::: Source text :::

## Module 1 Part 1.1 -- Data Collection with Web Scrapping

In [2]:
import sys
import requests
from bs4 import BeautifulSoup
import re
import unicodedata
import pandas as pd
pd.set_option('display.max_columns', None)
pd.set_option('display.max_rows', None)
pd.set_option('display.expand_frame_repr',False)

## Space X Falcon 9 First Stage Landing Prediction
### Web scraping Falcon 9 and Falcon Heavy Launches Records from Wikipedia

#### Objectives
- Web scrap Falcon 9 launch records with BeautifulSoup
- Extract a Falcon 9 launch records HTML table from Wikipedia
- Parse the table and convert it into a Pandas data frame

#### To keep the lab tasks consistent, you will be asked to scrape the data from a snapshot of the List of Falcon 9 and Falcon Heavy launches Wikipage updated on 9th June 2021.

In [3]:
url = 'https://en.wikipedia.org/wiki/List_of_Falcon_9_and_Falcon_Heavy_launches'

## Next, request the HTML page from the above URL and get a response object.

### TASK 1: Request the Falcon9 Launch Wiki page from its URL.
### First, let's perform an HTTP GET method to request the Falcon9 Launch HTML page, as an HTTP response.

In [4]:
# Send an HTTP Get request to the web page 
response = requests.get(url)

# Store the HTML content in a variable.
html_content = response.text

# Create a BeautifulSoup Object to parse the HTML 
soup = BeautifulSoup(html_content,'html.parser')

# Print the page title to verify if the BeautifulSoup object was created properly.
soup_title = soup.title # Output: <title>List of Falcon 9 and Falcon Heavy launches - Wikipedia</title>

## TASK 2: Extract all column/variable names from the HTML table header
### Next, we want to collect all relevant column names from the HTML table header.

In [5]:
# Find all tables on the wiki page
html_tables = soup.find_all('table', class_=["wikitable", "plainrowheaders", "collapsible"])

# The third table (index 2) contains the actual launch records
first_launch_table = html_tables[2]

In [6]:
# Define function to extract column names from <th> elements
def extract_column_from_header(row):
    """
   This function returns the landing status from the HTML table cell 
    Input: the  element of a table data cell extracts extra row
    """
    if row.br:
        row.br.extract() 
    if row.a:
        row.a.extract() 
    if row.sup:
        row.sup.extract() 

    column_name = ' '.join(row.contents).strip()

:::

**Problems and tasks**:
- a) In the scraping notebook, rename "html_content" to "page_html" in the passage that begins at the words that have "# Store the" and stops after "soup = BeautifulSoup(html_content,'html.parser')".
- b) In the scraping notebook, what update date does the Wikipedia snapshot used for the lab have?
- c) For each statement, say whether it agrees with the scraping notebook, and quote the words that decide it: (i) The BeautifulSoup object is created with the 'html.parser' parser. (ii) The launch records are in the first table found on the page. (iii) The page is requested with an HTTP POST method.

::: Material supplied :::

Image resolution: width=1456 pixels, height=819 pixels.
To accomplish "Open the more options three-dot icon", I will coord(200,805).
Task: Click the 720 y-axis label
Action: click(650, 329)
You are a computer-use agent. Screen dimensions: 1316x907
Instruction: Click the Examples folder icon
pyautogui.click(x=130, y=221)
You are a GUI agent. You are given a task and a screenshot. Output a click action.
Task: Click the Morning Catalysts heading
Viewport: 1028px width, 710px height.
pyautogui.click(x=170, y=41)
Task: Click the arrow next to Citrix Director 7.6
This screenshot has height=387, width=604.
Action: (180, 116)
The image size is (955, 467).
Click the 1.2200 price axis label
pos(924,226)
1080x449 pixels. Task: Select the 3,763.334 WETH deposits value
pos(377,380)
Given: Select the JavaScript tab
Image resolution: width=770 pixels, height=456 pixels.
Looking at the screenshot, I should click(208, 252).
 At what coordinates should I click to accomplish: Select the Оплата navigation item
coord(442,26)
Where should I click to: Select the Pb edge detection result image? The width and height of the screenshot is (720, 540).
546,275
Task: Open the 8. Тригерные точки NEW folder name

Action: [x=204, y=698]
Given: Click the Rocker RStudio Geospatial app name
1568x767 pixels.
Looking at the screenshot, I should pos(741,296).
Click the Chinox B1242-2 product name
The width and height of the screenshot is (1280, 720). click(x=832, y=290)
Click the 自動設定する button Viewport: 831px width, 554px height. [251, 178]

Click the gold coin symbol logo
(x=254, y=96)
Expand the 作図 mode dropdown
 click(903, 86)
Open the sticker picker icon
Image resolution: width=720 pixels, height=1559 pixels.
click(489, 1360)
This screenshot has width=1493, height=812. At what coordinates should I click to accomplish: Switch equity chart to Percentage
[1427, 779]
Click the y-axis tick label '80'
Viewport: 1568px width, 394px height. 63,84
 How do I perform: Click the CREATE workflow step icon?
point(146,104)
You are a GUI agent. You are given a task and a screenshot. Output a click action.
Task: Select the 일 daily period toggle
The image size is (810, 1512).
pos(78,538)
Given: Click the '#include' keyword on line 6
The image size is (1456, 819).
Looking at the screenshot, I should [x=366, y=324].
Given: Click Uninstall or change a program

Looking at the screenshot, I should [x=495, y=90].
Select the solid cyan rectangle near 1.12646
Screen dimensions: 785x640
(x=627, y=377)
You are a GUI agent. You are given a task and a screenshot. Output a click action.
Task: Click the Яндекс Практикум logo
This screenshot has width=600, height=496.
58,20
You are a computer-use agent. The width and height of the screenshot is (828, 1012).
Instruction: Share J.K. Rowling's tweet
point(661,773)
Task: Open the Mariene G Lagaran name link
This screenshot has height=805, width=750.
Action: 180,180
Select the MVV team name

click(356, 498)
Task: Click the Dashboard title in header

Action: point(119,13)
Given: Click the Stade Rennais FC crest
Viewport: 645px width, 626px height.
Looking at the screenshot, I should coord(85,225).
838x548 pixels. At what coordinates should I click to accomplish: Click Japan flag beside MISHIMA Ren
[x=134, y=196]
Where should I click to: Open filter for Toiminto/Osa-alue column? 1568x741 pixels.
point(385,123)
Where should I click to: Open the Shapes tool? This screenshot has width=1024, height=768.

:::

**Worked solutions**:
- a)
# Store the HTML content in a variable.
page_html = response.text

# Create a BeautifulSoup Object to parse the HTML 
soup = BeautifulSoup(page_html,'html.parser')

- b) 9th June 2021.

- c)
(i) Yes: "soup = BeautifulSoup(html_content,'html.parser')"
(ii) No: "The third table (index 2) contains the actual launch records"
(iii) No: "let's perform an HTTP GET method to request the Falcon9 Launch HTML page"